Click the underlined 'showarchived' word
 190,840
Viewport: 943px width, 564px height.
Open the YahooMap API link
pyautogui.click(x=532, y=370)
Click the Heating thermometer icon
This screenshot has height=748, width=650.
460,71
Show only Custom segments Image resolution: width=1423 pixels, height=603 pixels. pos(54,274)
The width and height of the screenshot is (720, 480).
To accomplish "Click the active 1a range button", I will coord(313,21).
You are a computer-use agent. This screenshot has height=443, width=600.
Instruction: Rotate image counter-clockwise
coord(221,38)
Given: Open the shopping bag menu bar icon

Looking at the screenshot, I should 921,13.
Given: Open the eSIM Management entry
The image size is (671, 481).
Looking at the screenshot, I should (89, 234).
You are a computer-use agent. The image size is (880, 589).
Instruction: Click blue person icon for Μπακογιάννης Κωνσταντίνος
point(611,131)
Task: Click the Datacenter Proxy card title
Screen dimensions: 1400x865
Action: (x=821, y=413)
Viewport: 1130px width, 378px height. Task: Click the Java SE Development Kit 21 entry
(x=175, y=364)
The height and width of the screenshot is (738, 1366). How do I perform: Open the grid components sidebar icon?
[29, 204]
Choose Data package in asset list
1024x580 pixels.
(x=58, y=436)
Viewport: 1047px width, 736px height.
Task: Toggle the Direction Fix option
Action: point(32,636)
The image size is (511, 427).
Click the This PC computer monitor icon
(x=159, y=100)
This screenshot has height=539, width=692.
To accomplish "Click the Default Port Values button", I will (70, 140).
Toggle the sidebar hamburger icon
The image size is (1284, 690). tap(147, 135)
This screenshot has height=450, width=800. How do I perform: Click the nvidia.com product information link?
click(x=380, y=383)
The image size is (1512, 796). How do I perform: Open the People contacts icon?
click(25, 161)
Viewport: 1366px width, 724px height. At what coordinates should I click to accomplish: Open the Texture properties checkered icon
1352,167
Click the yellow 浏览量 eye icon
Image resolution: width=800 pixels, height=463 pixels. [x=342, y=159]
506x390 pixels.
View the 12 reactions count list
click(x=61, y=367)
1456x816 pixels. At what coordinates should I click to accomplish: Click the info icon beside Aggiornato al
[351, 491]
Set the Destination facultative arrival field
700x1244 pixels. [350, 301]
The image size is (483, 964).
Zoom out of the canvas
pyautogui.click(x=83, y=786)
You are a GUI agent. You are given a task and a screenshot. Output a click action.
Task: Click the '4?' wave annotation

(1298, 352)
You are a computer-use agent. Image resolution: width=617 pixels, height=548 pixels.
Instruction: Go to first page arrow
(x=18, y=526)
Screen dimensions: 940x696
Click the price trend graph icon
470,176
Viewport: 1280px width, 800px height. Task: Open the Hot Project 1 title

────

#### TASK PROMPT
Begin with the line holding "Task: Click the '4?' wave annotation" and end with the last line of the material. Copy all of them exactly.

#### ANSWER TO THE PROBLEM
Task: Click the '4?' wave annotation

(1298, 352)
You are a computer-use agent. Image resolution: width=617 pixels, height=548 pixels.
Instruction: Go to first page arrow
(x=18, y=526)
Screen dimensions: 940x696
Click the price trend graph icon
470,176
Viewport: 1280px width, 800px height. Task: Open the Hot Project 1 title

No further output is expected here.